I santi che vengono celebrati nella solennità del primo novembre non sono solo quelli canonizzati sugli altari, ma è tutta l’immensa schiera della chiesa trionfante in paradiso che viene celebrata in un’unica festa. Quindi è la festa di tutte le anime salve che compongono la Gerusalemme del cielo. Per i devoti di un santo, è una ricorrenza che non ha nulla di inerente al passato, i santi ci amano con una azione sulla nostra vita spirituale e materiale tutta al presente. I tuoi santi hanno un rapporto con te intimo vivido e privilegiato. Sono coloro che hanno percorso la tua stessa via di perfezione, dicono subito qualcosa a te personalmente e fecondano la tua vita spirituale, dando una maggior comprensione del messaggio cristiano. Questa festa dunque non si può limitare ad una celebrazione o ad una pura richiesta di aiuto. San Bernardo di Chiaravalle a riguardo diceva: “Non siamo pigri nell’imitare coloro che siamo felici di celebrare”.

Nella prima lettera di Pietro leggiamo: “Ad immagine del Santo che vi ha chiamati, diventate santi anche voi in tutta la vostra condotta; poiché sta scritto: Voi sarete santi, perché io sono santo” (1Pt 1, 15 – 16). La motivazione di fondo della santità è chiara fin dall’inizio ed è che lui, Dio, è santo. La santità è la sintesi, nella Bibbia, di tutti gli attributi di Dio. Nel libro di Isaia, quando il profeta vede Dio, i serafini lo acclamano Santo, Santo, Santo. Ma nel senso di “separato”. Perché Dio è “totalmente altro” rispetto a quanto è possibile pensare. Nell’antico Testamento per accostarsi a Dio si entra in un luogo, con alcuni oggetti sacri e mediante un rito, con purezza assoluta e osservanza della legge. Nel Nuovo Testamento invece, si parla di “nazione santa” verso tutti i cristiani. Per San Paolo tutti i battezzati sono vocati alla santità, cioè chiamati ad essere santi e immacolati al suo cospetto nella carità (Ef 1, 4). La santità non è più un fatto rituale o legale, ma morale; non risiede nelle mani, ma nel cuore; non si decide fuori, ma dentro l’uomo e si riassume nella carità.

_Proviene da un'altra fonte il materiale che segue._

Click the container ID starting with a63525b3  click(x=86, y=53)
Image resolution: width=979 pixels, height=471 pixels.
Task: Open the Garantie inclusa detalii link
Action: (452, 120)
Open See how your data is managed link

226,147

I mediatori della santità di Dio non sono più luoghi, come il tempio di Gerusalemme, riti o oggetti e leggi, ma una persona, Gesù Cristo. Essere santo non consiste tanto in essere separato da questo o da quello, quanto in un essere unito a Gesù Cristo. In Gesù Cristo è la santità stessa di Dio che ci raggiunge di persona, non un suo lontano riverbero. Egli è “il Santo di Dio” (Gv 6, 69). In due modi entriamo in contatto con Dio: per appropriazione e per imitazione. La santità è dono della grazia ed opera di tutta la Trinità. Apparteniamo più a Gesù che a noi stessi essendo stati ricomperati a caro prezzo, ne consegue che, inversamente, la santità di Cristo ci appartiene più della nostra santità. È quasi un colpo di audacia. Per noi dunque, possiamo reclamare la sua santità come nostra, a tutti gli effetti. Un colpo di audacia è anche quello che reclama San Bernardo, quando grida: “Io, quanto mi manca me lo usurpo dal costato di Cristo!”. È come rapire il Regno dei cieli. È un bel colpo da ripetere spesso nella nostra vita. Dopo di che, cioè dopo la fede e i sacramenti vi è l’imitazione, cioè lo sforzo personale delle buone opere. Non come mezzo staccato e diverso, ma come l’unico mezzo adeguato di manifestare la fede, traducendola in atto. Nel NT due verbi si alternano a proposito della santità, uno all’indicativo e uno all’imperativo: “siete santi”, “siate santi”. I cristiani sono santificati e santificandi. Quando Paolo scrive: “Questa è la volontà di Dio, la vostra santificazione”, è chiaro che intende proprio questa santità che è frutto di impegno personale.